Awesome
sbcl-librarian
An opinionated interface for creating C- and Python-compatible shared libraries in Common Lisp with SBCL. Requires SBCL version >2.1.10.
Building the libcalc example
You can build the example library using the Makefile in the examples/libcalc
directory, which produces a header file, a source file, and a core
file
You can compile the example like so with:
export SBCL_SRC=~/.roswell/src/sbcl-2.2.4
cd examples/libcalc
make
./example
which creates a shared library and executable using the functions
defined in the example system, assuming you have libsbcl.so
in a ${SBCL_SRC}/src/runtime/
.
The file add-on.lisp
in the example/libcalc
directory shows how to add new
API symbols at link time - the final artifact should be relinked into
the final executable either by static or dynamic linkage - things work
better on Windows with static linkage. add-on.fasl
should be loaded
explicitly via the C function lisp_load
or the Lisp function
lisp-load
at runtime.
If you don't have libsbcl.so
, make will try to build it for you
by calling make-shared-library.sh
at ${SBCL_SRC}
directory.
Gotcha on Intel macOS
On Intel macOS you MUST specify -pagezero_size 0x100000
when linking the final executable, otherwise SBCL will fail to mmap
its static space into the address 0x5000000
. This is because Mac
decides to make page zero take up a whole 4GB (!), which prevents
access to the 32-bit address space. (Ostensibly to prevent null
pointer or other such bad (truncated?) pointer dereferences.)
Runtime notes
The SBCL runtime includes a garbage collector and memory allocator.
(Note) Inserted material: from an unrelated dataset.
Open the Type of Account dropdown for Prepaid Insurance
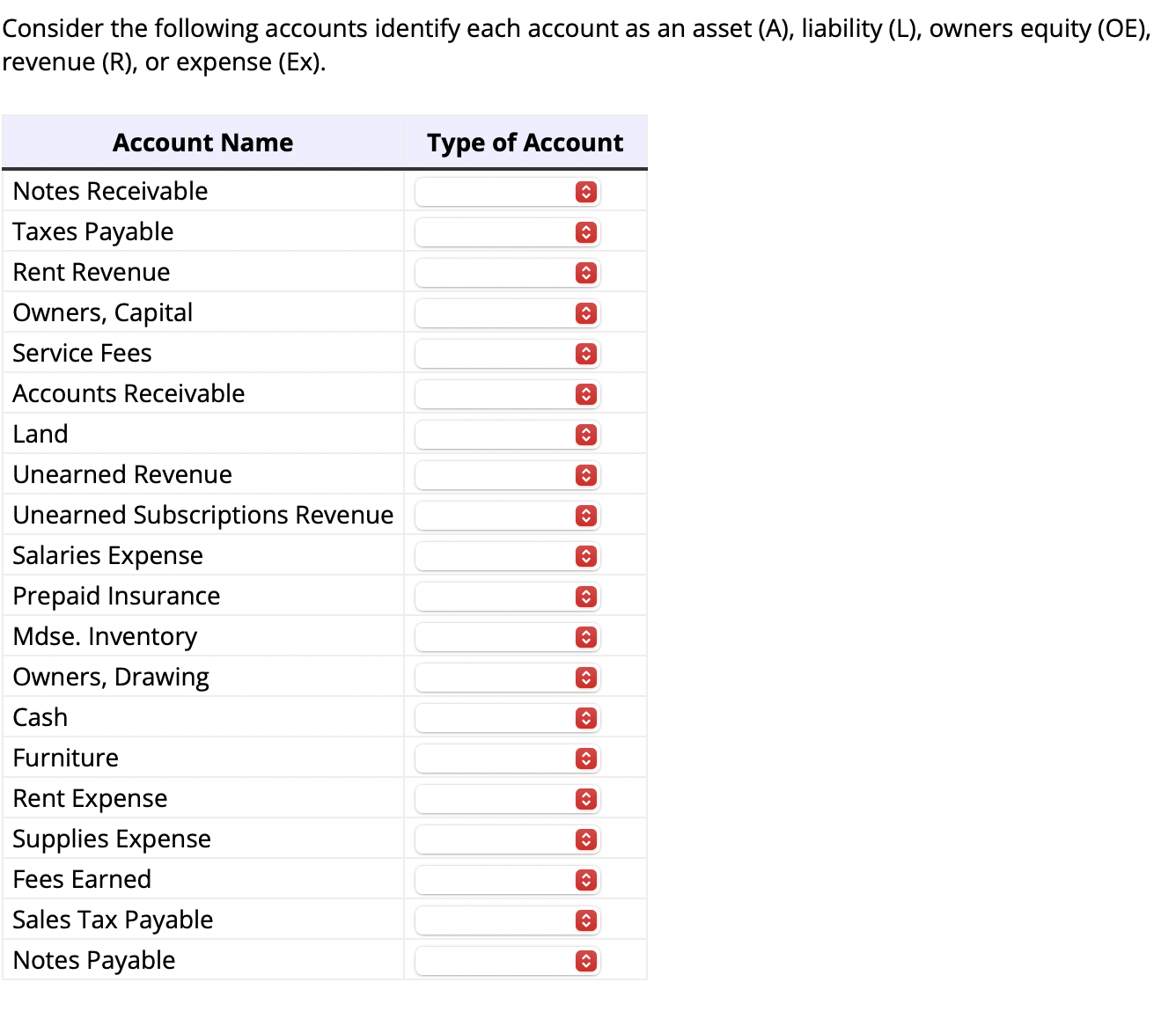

Process resources SBCL uses:
- Signal handlers into the process for things like keyboard interrupts (can be turned off). On some platforms this may also entail a stop-the-world GC signal.
- File descriptors like standard input and output.
- A fixed address space somewhere in memory. On x86 (32-bit and 64-bit) this needs to be a fixed address space under 4 GB. This is so the compiler can generate manifest literal addresses in machine code on some platforms, as well as to compute stable hashes of certain constants like NIL.